A vrai dire, ces militants n’avaient rien inventé. Plus de 90 ans auparavant, Lénine, qui séjourna en Suisse avant la révolution russe de 1917, venait leur lancer des carottes en criant «les ours doivent être libérés !»

Désormais, ils n’ont plus qu’un an à attendre. Et cette fois, la «libération des ours» sera plus qu’une simple mascarade de Carnaval.

swissinfo, Julia Slater
(Traduction de l’anglais: Marc-André Miserez)

Selon la légende, le fondateur de Berne, le duc Berchtold V de Zähringen a donné à la ville le nom du premier animal qu’il a tué sur le site choisi pour établir la cité. S’agissant d’un ours, ou Bär en allemand, la ville se nomme Berne et l’animal se retrouve sur ses armoiries.
Il y a près de 500 ans que la ville garde des ours.

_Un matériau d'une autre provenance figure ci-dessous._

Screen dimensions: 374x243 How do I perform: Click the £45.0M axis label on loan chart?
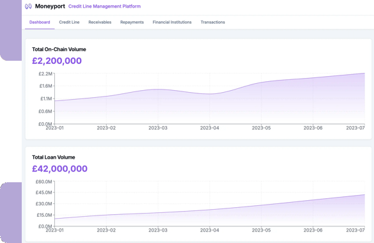tap(43, 192)
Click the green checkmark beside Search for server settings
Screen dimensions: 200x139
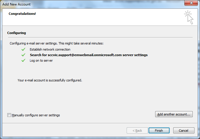(x=23, y=55)
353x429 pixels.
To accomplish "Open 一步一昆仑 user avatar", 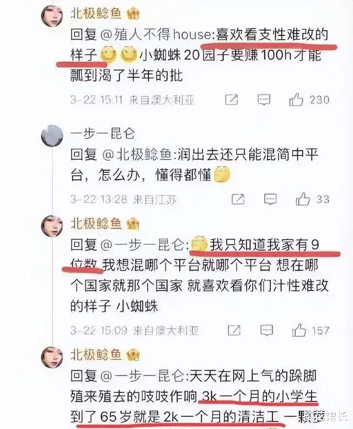I will coord(52,135).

L’actuelle fosse est la quatrième qui a été construite au fil des siècles.
Par ailleurs, la ville regorge de statues d’ours, à voir en particulier sur plusieurs de ses fontaines du 16e siècle.

Voici la description qu’un voyageur anglais fait de la fosse aux ours de 1825:

«Les gens de tous âges et de toutes conditions ne se lassent jamais de regarder ces animaux et de se pencher avec délices sur les bords de la fosse. Les plus riches consacrent parfois une pièce à l’achat de poires ou de pain d’épices à jeter aux ours… Si l’ours attrape un morceau de pain d’épices dans ses pattes, alors, le bonheur du spectateur est complet.»